The Biologic Price Competition and Innovation Act (“BPCIA”) was enacted in 2010 to provide an abbreviated pathway for FDA approval of biologic products (“biosimilars”) deemed sufficiently similar to products already on the market. In July 2014, Sandoz filed the first-ever biosimilar application under the BPCIA for filgrastim (a biosimilar to Amgen’s NEUPOGEN product). Sandoz’s biosimilar application was approved by the FDA on March 6, 2015.
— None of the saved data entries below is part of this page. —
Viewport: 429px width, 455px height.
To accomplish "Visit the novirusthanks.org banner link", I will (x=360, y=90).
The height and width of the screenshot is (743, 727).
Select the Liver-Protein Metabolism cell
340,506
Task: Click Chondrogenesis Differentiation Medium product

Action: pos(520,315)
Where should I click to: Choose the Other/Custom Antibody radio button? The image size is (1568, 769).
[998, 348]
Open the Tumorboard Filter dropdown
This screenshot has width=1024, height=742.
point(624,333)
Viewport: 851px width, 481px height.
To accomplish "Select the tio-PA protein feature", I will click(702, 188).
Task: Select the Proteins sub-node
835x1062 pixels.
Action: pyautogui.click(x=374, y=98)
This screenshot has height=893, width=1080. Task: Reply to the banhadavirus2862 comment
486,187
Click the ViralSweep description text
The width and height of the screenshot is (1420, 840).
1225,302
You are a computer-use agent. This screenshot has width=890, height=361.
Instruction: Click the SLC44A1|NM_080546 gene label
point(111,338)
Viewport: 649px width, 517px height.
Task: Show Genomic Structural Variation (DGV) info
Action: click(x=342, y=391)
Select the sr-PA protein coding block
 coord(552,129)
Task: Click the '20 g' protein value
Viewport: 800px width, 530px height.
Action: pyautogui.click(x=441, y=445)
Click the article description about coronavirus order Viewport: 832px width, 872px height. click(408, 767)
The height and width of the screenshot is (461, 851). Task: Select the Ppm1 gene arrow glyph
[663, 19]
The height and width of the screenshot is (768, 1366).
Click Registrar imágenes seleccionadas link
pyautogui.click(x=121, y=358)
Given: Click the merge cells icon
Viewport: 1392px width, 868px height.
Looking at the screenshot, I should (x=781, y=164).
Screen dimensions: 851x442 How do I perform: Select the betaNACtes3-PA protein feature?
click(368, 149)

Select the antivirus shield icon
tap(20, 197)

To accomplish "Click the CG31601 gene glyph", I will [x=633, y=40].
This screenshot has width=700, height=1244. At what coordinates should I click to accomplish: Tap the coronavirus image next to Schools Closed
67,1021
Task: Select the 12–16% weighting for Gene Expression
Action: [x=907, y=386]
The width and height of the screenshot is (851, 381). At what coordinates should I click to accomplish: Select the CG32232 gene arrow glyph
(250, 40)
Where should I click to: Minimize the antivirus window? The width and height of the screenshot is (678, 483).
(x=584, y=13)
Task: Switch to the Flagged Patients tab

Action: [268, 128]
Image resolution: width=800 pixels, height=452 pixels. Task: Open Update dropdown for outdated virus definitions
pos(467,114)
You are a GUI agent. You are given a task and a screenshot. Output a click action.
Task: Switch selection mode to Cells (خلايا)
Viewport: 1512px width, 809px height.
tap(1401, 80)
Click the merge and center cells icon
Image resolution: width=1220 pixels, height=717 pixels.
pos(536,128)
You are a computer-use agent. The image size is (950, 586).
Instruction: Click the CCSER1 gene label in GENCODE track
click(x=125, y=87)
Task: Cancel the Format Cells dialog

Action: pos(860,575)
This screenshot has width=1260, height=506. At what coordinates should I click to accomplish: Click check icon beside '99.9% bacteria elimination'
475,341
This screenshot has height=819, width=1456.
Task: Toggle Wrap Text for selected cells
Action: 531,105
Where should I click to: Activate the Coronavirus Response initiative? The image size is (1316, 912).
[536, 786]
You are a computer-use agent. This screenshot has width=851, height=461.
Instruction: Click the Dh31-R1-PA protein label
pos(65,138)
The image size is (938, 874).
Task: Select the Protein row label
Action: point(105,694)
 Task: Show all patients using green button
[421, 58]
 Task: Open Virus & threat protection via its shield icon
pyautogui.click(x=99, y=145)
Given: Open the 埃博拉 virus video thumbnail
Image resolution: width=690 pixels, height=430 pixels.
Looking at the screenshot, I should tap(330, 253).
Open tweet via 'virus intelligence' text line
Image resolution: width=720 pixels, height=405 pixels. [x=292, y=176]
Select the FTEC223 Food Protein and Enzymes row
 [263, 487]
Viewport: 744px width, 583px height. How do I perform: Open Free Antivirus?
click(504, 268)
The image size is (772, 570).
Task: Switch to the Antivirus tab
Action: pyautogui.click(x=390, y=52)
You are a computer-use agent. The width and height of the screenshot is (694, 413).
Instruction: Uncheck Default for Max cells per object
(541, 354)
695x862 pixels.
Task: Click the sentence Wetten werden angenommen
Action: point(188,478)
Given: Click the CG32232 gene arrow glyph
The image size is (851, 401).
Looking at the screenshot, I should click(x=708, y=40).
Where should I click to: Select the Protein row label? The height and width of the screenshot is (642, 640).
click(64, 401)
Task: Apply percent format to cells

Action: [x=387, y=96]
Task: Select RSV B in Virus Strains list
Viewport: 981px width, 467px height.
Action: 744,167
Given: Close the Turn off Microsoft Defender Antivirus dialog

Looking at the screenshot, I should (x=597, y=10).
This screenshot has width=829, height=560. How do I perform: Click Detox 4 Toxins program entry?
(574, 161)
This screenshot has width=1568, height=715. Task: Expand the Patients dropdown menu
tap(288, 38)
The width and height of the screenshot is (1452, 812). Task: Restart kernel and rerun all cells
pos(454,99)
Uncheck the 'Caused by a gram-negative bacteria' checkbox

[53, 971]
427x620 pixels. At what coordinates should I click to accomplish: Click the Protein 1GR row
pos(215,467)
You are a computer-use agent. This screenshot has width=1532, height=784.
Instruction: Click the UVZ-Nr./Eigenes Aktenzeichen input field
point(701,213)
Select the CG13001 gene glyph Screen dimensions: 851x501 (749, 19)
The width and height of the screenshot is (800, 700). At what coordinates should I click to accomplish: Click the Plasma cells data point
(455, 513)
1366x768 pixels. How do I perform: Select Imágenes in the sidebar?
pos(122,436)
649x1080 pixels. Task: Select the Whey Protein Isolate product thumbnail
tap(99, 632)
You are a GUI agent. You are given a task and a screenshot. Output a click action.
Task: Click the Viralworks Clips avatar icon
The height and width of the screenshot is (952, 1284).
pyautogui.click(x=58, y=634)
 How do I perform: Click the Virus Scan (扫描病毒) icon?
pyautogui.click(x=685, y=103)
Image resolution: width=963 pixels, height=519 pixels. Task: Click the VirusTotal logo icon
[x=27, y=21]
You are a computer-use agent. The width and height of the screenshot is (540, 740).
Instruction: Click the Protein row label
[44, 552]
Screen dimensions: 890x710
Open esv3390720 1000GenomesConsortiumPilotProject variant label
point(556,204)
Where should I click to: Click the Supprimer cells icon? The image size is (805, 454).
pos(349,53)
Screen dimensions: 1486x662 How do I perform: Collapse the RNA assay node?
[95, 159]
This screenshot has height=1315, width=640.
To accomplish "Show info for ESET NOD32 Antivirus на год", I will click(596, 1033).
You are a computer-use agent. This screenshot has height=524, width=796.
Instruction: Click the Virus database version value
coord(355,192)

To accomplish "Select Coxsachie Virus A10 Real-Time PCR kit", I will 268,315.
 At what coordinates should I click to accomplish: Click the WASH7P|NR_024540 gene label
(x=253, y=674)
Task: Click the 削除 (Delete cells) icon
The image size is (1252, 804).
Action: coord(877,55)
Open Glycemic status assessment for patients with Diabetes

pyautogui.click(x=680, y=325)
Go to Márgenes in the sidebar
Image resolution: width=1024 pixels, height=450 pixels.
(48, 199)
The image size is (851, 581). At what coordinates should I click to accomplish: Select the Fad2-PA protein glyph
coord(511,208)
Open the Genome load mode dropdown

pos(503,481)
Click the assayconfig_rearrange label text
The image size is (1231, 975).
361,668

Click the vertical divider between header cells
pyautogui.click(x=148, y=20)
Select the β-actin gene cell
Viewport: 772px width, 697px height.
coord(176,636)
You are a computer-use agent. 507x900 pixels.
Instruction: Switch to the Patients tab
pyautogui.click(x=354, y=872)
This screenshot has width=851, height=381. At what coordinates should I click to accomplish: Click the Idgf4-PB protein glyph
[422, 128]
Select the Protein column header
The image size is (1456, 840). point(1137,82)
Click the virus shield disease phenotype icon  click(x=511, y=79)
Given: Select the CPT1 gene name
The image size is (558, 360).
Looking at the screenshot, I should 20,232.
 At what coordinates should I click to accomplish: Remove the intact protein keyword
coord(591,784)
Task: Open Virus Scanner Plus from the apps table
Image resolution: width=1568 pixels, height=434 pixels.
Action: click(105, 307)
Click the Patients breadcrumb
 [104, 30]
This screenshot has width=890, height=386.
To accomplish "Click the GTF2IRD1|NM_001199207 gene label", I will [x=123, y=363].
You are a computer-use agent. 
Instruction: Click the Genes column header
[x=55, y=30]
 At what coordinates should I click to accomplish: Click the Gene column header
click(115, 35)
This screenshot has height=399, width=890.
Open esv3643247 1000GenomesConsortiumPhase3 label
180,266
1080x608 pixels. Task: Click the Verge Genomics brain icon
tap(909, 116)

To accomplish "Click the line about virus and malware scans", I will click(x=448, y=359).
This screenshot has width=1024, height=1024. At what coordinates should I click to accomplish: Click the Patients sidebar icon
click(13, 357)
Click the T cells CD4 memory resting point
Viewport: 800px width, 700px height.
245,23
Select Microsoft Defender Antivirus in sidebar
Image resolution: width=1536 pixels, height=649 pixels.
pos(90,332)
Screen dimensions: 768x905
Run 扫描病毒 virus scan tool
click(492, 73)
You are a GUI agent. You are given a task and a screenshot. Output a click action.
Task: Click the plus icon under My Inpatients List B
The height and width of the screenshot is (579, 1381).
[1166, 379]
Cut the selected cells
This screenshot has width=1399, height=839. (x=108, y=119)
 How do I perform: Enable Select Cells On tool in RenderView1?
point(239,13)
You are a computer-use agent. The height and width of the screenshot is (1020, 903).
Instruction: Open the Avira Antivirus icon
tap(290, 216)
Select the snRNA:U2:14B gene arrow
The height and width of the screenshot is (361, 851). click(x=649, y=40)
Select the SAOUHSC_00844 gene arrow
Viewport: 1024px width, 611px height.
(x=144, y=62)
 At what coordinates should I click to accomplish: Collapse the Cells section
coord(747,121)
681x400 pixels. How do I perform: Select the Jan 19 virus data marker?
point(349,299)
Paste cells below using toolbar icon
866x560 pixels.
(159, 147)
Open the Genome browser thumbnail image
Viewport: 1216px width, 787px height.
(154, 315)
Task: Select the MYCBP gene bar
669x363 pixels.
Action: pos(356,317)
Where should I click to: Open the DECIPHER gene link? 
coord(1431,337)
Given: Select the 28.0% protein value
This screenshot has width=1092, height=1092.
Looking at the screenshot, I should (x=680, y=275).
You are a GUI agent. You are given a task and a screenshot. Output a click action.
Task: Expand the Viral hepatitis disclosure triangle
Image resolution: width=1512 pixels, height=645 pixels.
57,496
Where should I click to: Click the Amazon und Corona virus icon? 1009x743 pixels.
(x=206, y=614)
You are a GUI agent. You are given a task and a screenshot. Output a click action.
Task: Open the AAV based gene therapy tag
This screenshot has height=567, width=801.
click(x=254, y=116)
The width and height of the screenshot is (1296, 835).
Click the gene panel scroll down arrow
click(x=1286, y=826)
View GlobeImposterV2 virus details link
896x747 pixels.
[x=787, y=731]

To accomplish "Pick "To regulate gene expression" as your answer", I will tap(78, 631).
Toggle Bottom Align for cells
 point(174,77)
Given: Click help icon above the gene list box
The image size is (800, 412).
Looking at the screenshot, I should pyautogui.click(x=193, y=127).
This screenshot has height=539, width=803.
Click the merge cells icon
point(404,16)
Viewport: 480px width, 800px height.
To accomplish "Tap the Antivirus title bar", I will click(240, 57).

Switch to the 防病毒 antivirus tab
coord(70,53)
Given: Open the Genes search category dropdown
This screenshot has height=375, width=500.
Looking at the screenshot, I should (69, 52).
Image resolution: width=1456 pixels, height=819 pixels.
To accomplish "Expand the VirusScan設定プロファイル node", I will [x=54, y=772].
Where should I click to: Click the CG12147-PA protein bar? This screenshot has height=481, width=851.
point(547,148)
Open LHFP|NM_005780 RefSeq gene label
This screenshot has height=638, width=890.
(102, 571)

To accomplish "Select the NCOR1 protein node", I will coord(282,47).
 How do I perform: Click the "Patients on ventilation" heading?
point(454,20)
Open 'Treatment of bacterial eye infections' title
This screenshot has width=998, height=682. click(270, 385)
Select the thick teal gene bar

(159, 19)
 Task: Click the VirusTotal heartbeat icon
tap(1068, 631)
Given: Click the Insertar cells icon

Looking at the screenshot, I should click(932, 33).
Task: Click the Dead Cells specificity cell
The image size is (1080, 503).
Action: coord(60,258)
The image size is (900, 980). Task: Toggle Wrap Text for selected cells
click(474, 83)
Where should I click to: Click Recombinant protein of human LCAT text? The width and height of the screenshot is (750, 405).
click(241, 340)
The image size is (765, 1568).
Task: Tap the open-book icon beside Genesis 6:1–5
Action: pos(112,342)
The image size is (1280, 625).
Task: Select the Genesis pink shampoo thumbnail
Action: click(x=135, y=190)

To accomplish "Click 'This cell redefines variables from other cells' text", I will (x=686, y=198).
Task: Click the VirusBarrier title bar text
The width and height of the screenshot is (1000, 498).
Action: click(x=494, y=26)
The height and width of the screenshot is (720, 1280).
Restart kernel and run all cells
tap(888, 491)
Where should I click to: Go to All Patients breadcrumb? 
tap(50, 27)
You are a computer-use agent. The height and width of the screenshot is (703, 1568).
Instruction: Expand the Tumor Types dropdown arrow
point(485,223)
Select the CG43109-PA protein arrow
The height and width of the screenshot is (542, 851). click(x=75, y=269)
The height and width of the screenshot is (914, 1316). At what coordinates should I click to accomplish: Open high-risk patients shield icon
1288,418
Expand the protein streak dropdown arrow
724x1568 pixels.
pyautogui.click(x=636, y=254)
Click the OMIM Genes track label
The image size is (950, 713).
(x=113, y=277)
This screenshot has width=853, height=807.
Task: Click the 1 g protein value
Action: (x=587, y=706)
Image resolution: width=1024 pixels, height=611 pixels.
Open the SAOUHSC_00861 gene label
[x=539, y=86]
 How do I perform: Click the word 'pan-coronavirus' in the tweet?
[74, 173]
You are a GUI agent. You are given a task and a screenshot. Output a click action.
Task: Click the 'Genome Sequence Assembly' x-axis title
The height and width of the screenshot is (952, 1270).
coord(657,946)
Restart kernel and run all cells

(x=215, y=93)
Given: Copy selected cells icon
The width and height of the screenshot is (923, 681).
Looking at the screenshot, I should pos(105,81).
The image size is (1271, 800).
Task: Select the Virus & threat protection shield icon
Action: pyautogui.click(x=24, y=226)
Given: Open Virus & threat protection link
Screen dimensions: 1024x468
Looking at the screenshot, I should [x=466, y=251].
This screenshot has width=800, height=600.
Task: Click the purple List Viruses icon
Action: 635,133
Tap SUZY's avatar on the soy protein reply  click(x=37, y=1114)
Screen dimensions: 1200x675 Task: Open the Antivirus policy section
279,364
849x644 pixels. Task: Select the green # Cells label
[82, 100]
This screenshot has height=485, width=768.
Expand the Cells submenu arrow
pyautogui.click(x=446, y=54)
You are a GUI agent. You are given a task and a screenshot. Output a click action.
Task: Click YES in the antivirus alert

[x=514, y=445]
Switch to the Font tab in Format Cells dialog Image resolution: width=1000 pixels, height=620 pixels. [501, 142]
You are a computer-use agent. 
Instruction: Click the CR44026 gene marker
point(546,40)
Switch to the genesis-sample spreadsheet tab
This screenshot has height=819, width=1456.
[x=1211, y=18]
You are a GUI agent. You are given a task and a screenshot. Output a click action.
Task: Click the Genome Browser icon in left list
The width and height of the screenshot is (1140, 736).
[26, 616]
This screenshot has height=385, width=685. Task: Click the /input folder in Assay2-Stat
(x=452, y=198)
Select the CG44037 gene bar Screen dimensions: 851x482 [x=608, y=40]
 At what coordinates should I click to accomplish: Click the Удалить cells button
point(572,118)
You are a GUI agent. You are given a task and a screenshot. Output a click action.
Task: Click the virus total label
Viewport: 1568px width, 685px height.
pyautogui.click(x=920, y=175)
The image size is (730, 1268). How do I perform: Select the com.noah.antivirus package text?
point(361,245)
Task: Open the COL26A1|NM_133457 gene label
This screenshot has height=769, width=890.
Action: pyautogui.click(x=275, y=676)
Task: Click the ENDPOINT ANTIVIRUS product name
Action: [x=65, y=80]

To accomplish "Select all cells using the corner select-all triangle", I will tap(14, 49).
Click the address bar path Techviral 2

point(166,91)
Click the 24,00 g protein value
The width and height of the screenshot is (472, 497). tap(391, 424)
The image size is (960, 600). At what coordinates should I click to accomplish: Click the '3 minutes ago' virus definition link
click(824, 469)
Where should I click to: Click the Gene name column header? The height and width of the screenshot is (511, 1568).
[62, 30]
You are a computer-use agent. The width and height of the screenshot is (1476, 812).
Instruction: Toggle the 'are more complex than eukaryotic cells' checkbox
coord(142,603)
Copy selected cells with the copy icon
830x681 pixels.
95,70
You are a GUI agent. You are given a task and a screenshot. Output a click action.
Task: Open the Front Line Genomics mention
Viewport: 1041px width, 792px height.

Despite the approval, Sandoz did not immediately bring its biosimilar to market in the U.S. due to a pending litigation filed by Amgen against Sandoz relating to the biosimilar application. Shortly before the FDA’s approval of Sandoz’s biosimilar application, Amgen filed a motion seeking a preliminary injunction to stop Sandoz from marketing the biosimilar in the U.S. upon approval. On Thursday, March 19, 2015, the court denied Amgen’s motion, thereby clearing the path for Sandoz to bring its biosimilar to market in the U.S. The court’s decision can be found here.
The court’s decision is significant because it reflects the first time a court has interpreted two key provisions in the BPCIA. First, the court ruled that the BPCIA does not require a biosimilar applicant to disclose its biosimilar application to the reference product sponsor or otherwise engage in the exchange of patent-related information concerning the application (which some commentators have referred to as the “patent dance”). Instead, a biosimilar applicant can opt out of these exchanges and face the possibility of an immediate patent infringement action. Second, the court ruled that a biosimilar applicant does not need to wait until FDA approval of its biosimilar application to first give a reference product sponsor the required 180-day notice of commercial marketing. Rather, the biosimilar applicant can provide notice prior to FDA approval such that commercial marketing can start upon FDA approval.